Баронесса не шутила, и Соль послушно склонила голову.
– Повинуюсь, рыцарственная дама.
– От следственных действий я вас избавлю. То, что случилось во Франции и у нас в Рейхе, имеет самое простое объяснение. Миссию Клеменции терпели бы и дальше, но вмешалась новая сила – Великое княжество Тауред…
Руки сами собой сжались в кулаки. «Нечистые»! Проклятые предатели!

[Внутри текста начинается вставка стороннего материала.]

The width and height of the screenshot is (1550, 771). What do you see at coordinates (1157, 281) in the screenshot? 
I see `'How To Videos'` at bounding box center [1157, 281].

– Говорим «Тауред», подразумеваем «Британия». Правительство Франции любыми силами пытается добиться от Соединенного Королевства согласия на участие в будущей войне. Англичане вроде бы не возражают, но от высадки на континенте отказываются, в крайнем случае обещают две дивизии и то через полгода. Ваша миссия – всего лишь маленькая гирька на весах.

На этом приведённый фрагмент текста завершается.